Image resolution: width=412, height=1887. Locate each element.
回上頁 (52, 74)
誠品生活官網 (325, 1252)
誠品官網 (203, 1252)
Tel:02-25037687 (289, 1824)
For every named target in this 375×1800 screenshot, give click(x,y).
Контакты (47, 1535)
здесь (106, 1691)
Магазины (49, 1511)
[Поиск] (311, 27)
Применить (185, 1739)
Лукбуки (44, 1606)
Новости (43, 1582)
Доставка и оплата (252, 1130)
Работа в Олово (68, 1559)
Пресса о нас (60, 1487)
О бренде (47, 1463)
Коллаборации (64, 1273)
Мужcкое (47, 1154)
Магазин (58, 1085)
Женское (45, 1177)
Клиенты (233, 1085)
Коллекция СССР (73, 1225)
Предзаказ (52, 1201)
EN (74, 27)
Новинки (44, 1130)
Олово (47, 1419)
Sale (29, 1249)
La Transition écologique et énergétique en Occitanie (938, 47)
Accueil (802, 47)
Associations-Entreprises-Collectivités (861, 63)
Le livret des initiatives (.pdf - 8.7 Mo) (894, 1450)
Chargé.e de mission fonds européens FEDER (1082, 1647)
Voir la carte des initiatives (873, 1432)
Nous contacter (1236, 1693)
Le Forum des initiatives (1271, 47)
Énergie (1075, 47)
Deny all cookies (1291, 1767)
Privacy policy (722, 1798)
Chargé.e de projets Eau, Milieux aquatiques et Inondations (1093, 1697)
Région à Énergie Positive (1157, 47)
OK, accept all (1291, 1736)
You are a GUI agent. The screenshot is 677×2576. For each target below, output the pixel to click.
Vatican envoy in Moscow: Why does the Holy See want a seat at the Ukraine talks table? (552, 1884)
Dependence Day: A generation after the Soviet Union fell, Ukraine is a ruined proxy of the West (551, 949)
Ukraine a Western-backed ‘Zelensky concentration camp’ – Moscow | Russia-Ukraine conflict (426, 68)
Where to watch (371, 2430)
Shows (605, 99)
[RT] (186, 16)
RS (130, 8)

=====

Repeat all the data, every line exactly.

Image resolution: width=412, height=1887. Locate each element.
回上頁 (52, 74)
誠品生活官網 (325, 1252)
誠品官網 (203, 1252)
Tel:02-25037687 (289, 1824)
For every named target in this 375×1800 screenshot, give click(x,y).
Контакты (47, 1535)
здесь (106, 1691)
Магазины (49, 1511)
[Поиск] (311, 27)
Применить (185, 1739)
Лукбуки (44, 1606)
Новости (43, 1582)
Доставка и оплата (252, 1130)
Работа в Олово (68, 1559)
Пресса о нас (60, 1487)
О бренде (47, 1463)
Коллаборации (64, 1273)
Мужcкое (47, 1154)
Магазин (58, 1085)
Женское (45, 1177)
Клиенты (233, 1085)
Коллекция СССР (73, 1225)
Предзаказ (52, 1201)
EN (74, 27)
Новинки (44, 1130)
Олово (47, 1419)
Sale (29, 1249)
La Transition écologique et énergétique en Occitanie (938, 47)
Accueil (802, 47)
Associations-Entreprises-Collectivités (861, 63)
Le livret des initiatives (.pdf - 8.7 Mo) (894, 1450)
Chargé.e de mission fonds européens FEDER (1082, 1647)
Voir la carte des initiatives (873, 1432)
Nous contacter (1236, 1693)
Le Forum des initiatives (1271, 47)
Énergie (1075, 47)
Deny all cookies (1291, 1767)
Privacy policy (722, 1798)
Chargé.e de projets Eau, Milieux aquatiques et Inondations (1093, 1697)
Région à Énergie Positive (1157, 47)
OK, accept all (1291, 1736)
You are a GUI agent. The screenshot is 677×2576. For each target below, output the pixel to click.
Vatican envoy in Moscow: Why does the Holy See want a seat at the Ukraine talks table? (552, 1884)
Dependence Day: A generation after the Soviet Union fell, Ukraine is a ruined proxy of the West (551, 949)
Ukraine a Western-backed ‘Zelensky concentration camp’ – Moscow | Russia-Ukraine conflict (426, 68)
Where to watch (371, 2430)
Shows (605, 99)
[RT] (186, 16)
RS (130, 8)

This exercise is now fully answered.